I feel (at least now) I am god and I am human and there is no importance whether I fall or not because I am still myself. I used to want to be sad, because I thought when I was sad, I could be closest to myself, and I could feel more deeply, and I could be more human.
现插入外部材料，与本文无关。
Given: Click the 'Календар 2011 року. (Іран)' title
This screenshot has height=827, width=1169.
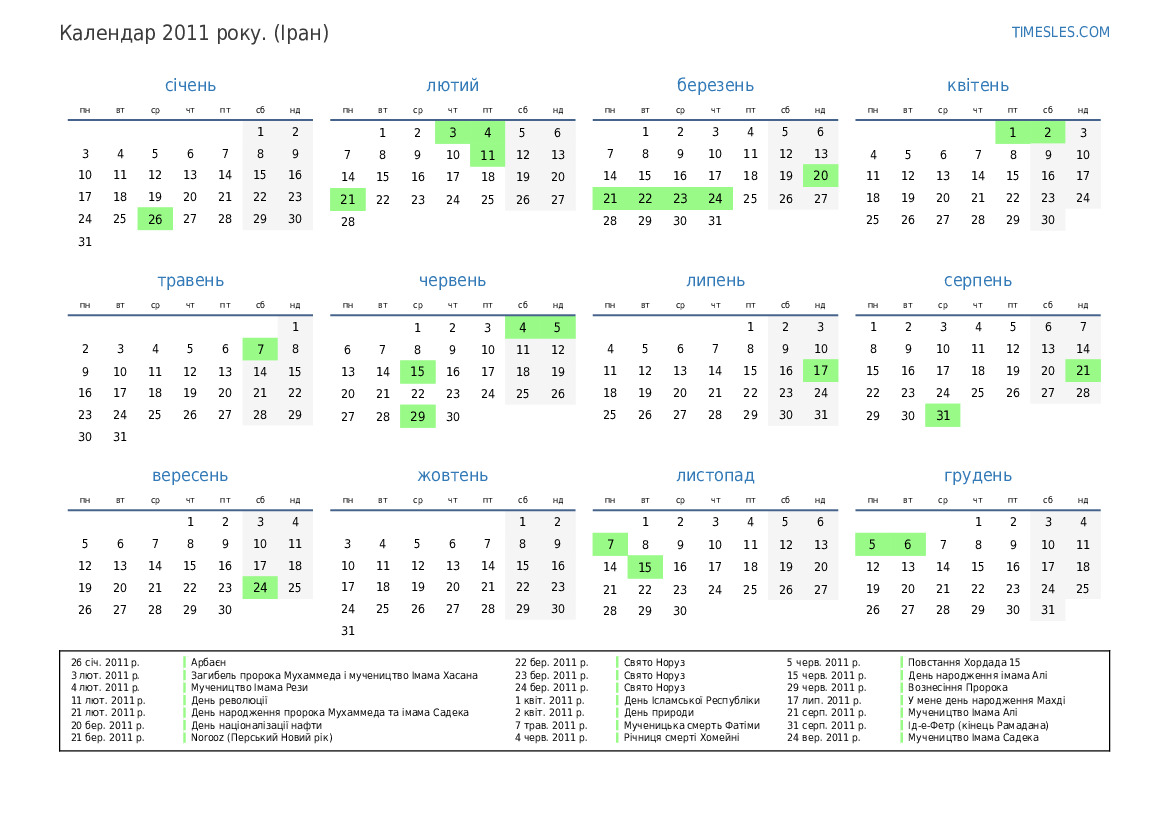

But now I think it doesn't matter if I am sad or not; everything is an illusion, and even emotions; if I want to be human (and that I do), I will just be sad when I want to and be happy when I want to, and I will let my emotions take over me when I want to... There's no other way to be.

Writing now becomes easier in the way that I am no longer afraid of anything, and I can just simply write what I want to write, and believe that everything that comes naturally comes from the "soul of the universe", and can only be good.

hmm, i am not sure about this now, because what i am saying here is that each of all human beings are good as long as he is being himself. is this true? are "evil" people not themselves? actually the other day i consulted Gibran about good&evil, and found this:

Of the good in you I can speak, but not of the evil.
For what is evil but good tortured by its own hunger and thirst?
Verily when good is hungry it seeks food even in dark caves, and when it thirsts, it drinks even of dead waters.
You are good when you are one with yourself.
Yet when you are not one with yourself you are not evil.
For a divided house is not a den of thieves; it is only a divided house.
And a ship without rudder may wander aimlessly among perilous isles yet sink not to the bottom.

see, he said "you are good when you are one with yourself", almost exactly as i just said (and further proves that everything is already out there and all we need to do is to "realize" them). so, ok, everyone/everything is good when in harmony (hey, i haven't used this word for a while).